She’s leaving home…"

Written by: Lianne Castelino

Published: Aug 4, 2011

Guest Contributor: Stephen Gosewich, Dad blogger

We said goodbye to our 10 year old yesterday as she made her way, for the very first time, to an overnight camp for a “test drive”. She will be gone for a week.

As an aspiring “enlightened male”, I can’t help but think back to when I was a kid, in her very same shoes and what it felt like to be separated from my family for more than just a night or two, for the very first time.

Remember, up until this point, Annie has pretty much been in her own bed every night (with the exception of an occasional sleep over party at a friend’s house…or maybe once in a blue moon a sleep over at her grandparent’s house). By all accounts, she has fallen asleep under our roof.

Everything that is familiar to her has suddenly been removed from her world. The familiar sounds of our home…the different recognizable creaks the stairs make when one of us is climbing them; her bedroom, the only bedroom she has ever known, albeit it small, where she has
spent countless hours playing on her own or with a friend; all the familiar smells of our home. She knows her way around our little house and is very comfortable with it.

When we dropped her at the bus the other day, she was venturing off into something she knew absolutely nothing about. All the sounds, sights and sensations were all new. As a former kid and camper who was once there, I know this all can be incredibly scary and exhilarating at the same time. The feeling of separation for some kids as they step on to the bus that will take them away from all that
they know, can be incredibly stressful, yet some kids can manage it perfectly well. Could it be because of the excitement of the moment? Could it be because of friends that they can go to for support making that initial separation easier to manage?

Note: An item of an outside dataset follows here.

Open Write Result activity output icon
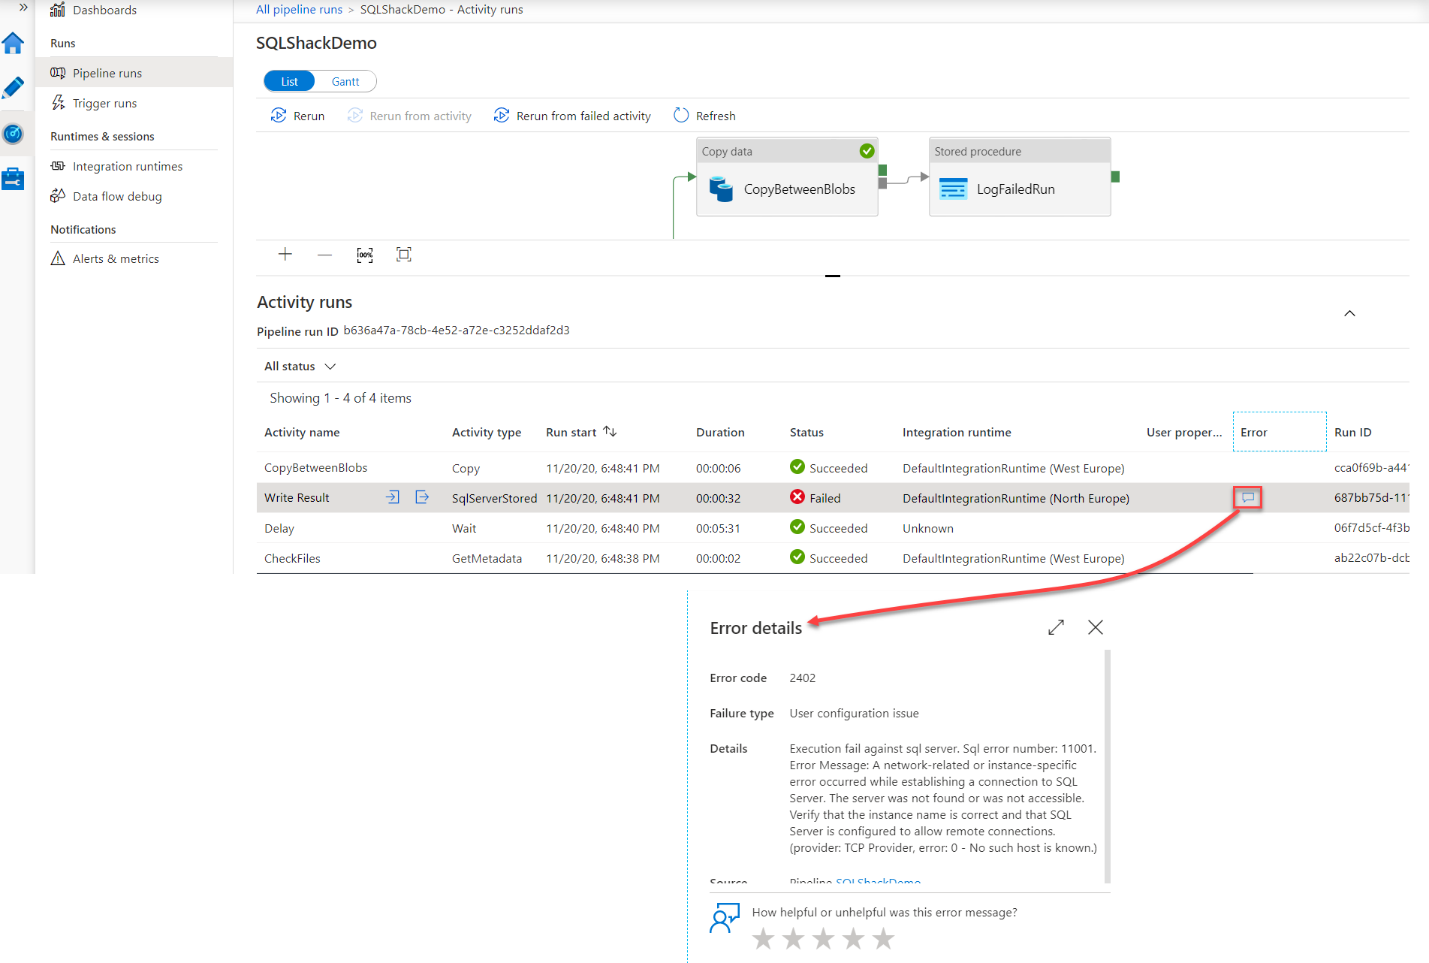(422, 497)
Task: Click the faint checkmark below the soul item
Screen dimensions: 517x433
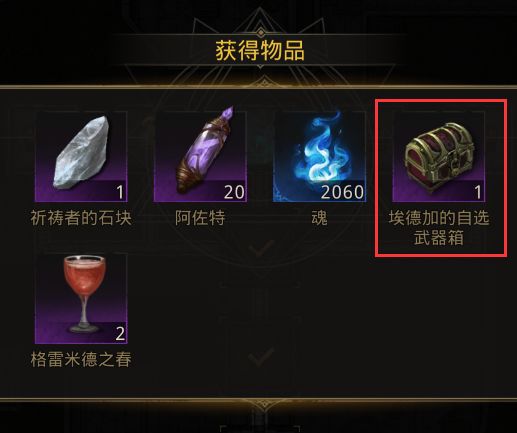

I remember stepping onto the bus that whisked me away was, at the time, one of the hardest things I had ever endured. I never cried or got emotional but so  many kids around me did and you know what can happen when one or two kids starting balling their eyes out? It starts to spread like the plague. I held it together (must be a macho thing…go figure) but I knew that I would miss all that I was most familiar with…yes, including my parents and sister.

Annie, on the other hand, got down to business with a smile as big as they come. She was doing this camp thing with her very best friend who suggested going to sleepover camp in the first place. They were on the bus together…sharing laughs, snacks, thoughts and teeny-bopper magazines with images of Justin Bieber and Bruno Mars to pass the time while the bus got ready to depart.

After all were bordered surrounded by parents (some of which who were weeping…now I know where the weepy kids get it from), they finally left…waving and blowing kisses. The two buses drove off…and suddenly it was very quiet.

She was gone.

As I was driving back home with my wife, I told her that it wouldn’t really sink in that she was gone until the next day…because at that moment, it felt like she was headed out on a day trip and we would see her later on.

Well, here we are the next day and I cannot stop thinking about her. We already received an email from the camp director indicating that all the new kids had settled in nicely and he tempted us with some pics of the new arrivals. I was only able to see one pic of my little Annie…but the good news was, she had a great big smile on her face.

I hope she got through the first night ok. I remember how difficult night time can be at camp because that is when homesickness usually settles in. The day is over and all you have to keep you company are your thoughts. Some kids just review the day in their minds and they drift off to sleep…others think about all that they left behind; their house, their bedroom, all their yummy favourite foods and more importantly the warmth found in hugs and kisses from their parents.

I would like to think that I gave Annie enough hugs and kisses to keep her filled with warmth that will last her the entire week that she is away and that any time she has a little hesitation over anything and she begins to feel a bit blue that the warmth of our love turns her sadness in happiness.

I cannot wait to see her again…I am counting down the days until I get to feel her arms wrap around me and to feel the softness of her cheeks as I kiss her and the pure sweetness of her voice as she tells me all about her life experience at camp being away from us for the very first time signifying the beginning of her growing independence as an individual.

Tick-tock-tick-tock!!

Stephen Gosewich is an aspiring enlightened male.  He spends his weekdays as a commercial real estate professional, and all other times with his wonderfully supportive wife and two very active and inspiring daughters. He lives in Toronto.